Sinta semakin kebingungan. Tadi Kinan yang di sebut sekarang Daniel.
"Bunda maaf, ada apa sebenarnya?" Tanya Sinta lagi.
.
Bandung...
Bu Tari tengah bersantai menghabiskan waktu senggangnya seorang diri. Rumah terasa sepi pasalnya di rumah besar itu hanya ada satu anak, ya itu Daniel. Sebenarnya Daniel mempunyai Kakak tapi ketika usianya masih bayi Kakaknya itu meninggal karena sakit. Setelah kejadian itu Bu Tari terus bersedih akhirnya Allah memberikan satu lagi kesempatan kepada Bu Tari untuk menjadi seorang ibu. akan tetapi setelah Daniel lahir rahimnya bermasalah yang mana rahimnya harus di angkat demi keselamatan.
Tap...tap...tap...
Mata Bu Tari melirik kearah suara langkah. Daniel ternyata tengah menuruni tangga.
"Mau ke mana Kak? Udah tampan begitu?" Tanya Bu Tari seraya merubah duduknya.
Daniel duduk di samping Bu Tari sembari memasang jam di tangan.
"Tadi Tante telepon katanya kita harus ke Jakarta sekarang Bun."
Bu Tari nampak heran. "Ada apa? Tante kamu ga telepon bunda tuh."
Daniel mengangkat bahunya sebagai jawaban dirinya pun tidak tau.
Bu Tari menyambar ponselnya dan sibuk mengobrol dengan bunda Tata.
"Kan bener Bun?" tanya Daniel ketika sambungan telpon sang bunda berakhir.
"Tante kamu cuma bilang ke sini sekarang, ada hal penting. Maksudnya bunda hal penting apa sampai kita harus ke Jakarta sekarang?"
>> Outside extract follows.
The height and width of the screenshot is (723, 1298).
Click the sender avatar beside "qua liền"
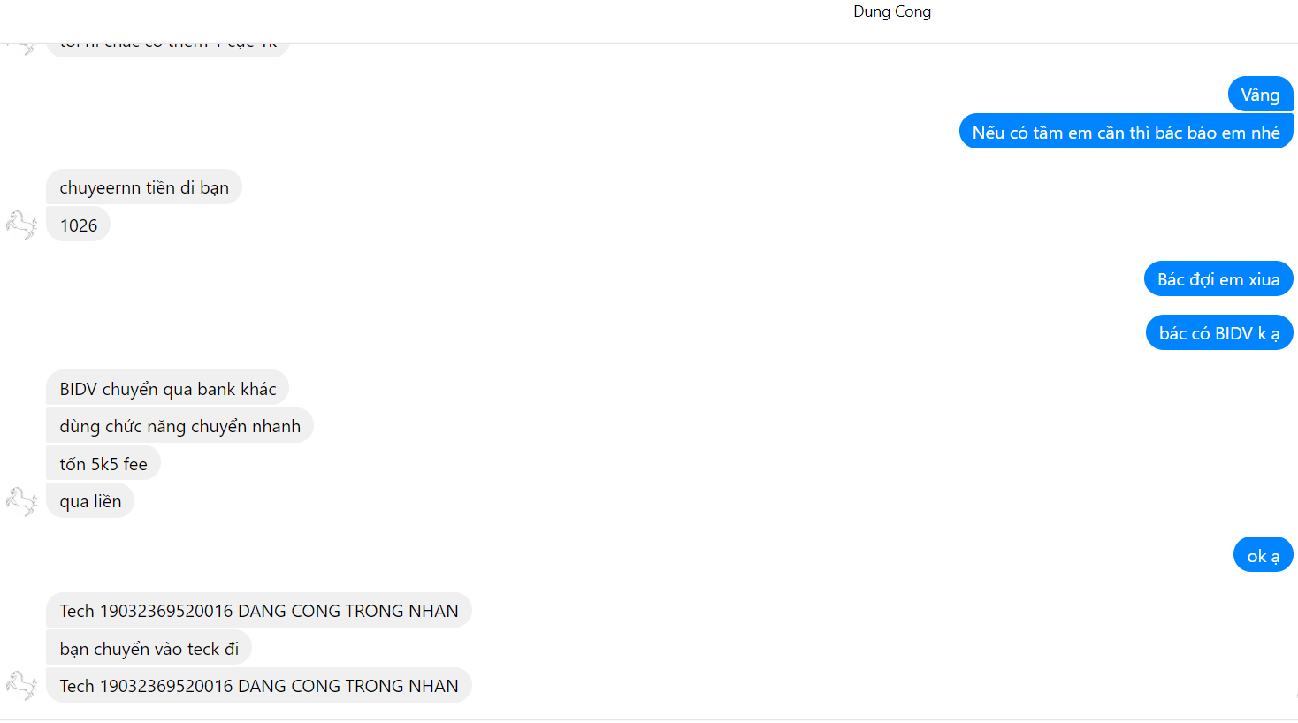(x=21, y=501)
"Dari pada kita bertanya-tanya. Mending bunda siap-siap nanti keburu malam. Siapa tau ada hal penting yang Tante ga bisa bilang di telepon Bun."
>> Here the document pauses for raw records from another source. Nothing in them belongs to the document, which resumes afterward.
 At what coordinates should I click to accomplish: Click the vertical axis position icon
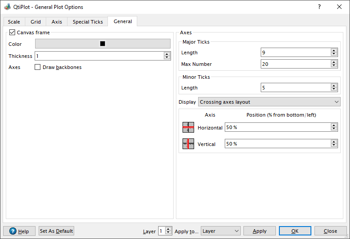pos(188,144)
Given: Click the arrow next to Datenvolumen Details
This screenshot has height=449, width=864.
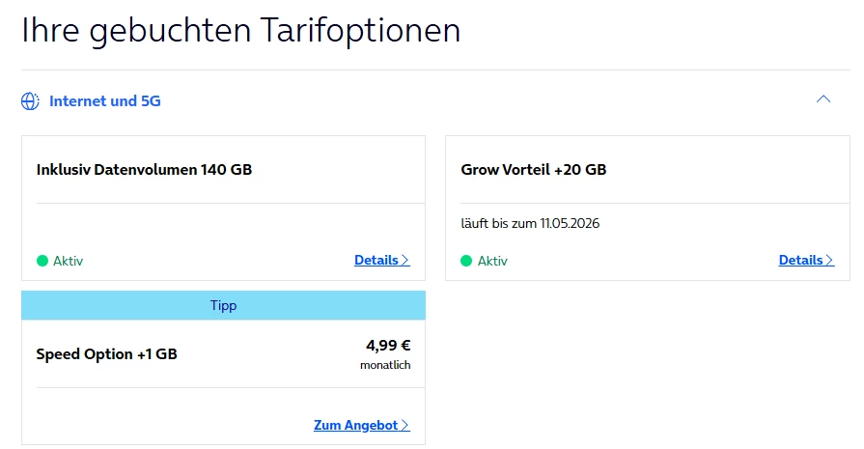Looking at the screenshot, I should [405, 260].
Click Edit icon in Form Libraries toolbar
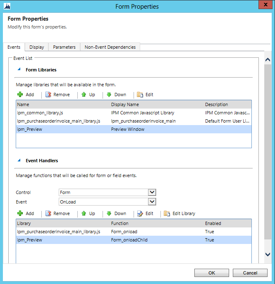This screenshot has height=284, width=275. point(140,95)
Perkataan Daniel ada benarnya. Bu Tari langsung bangkit dan siap-siap kebetulan pak Teo ada di kamar jadi mereka bersiap-siap bersama.
Di ruang tv, Daniel menunggu dengan memainkan ponselnya.
"Kira-kira ada apa ya? Engga mungkin Sarah ngomong macem-macem ke Tante."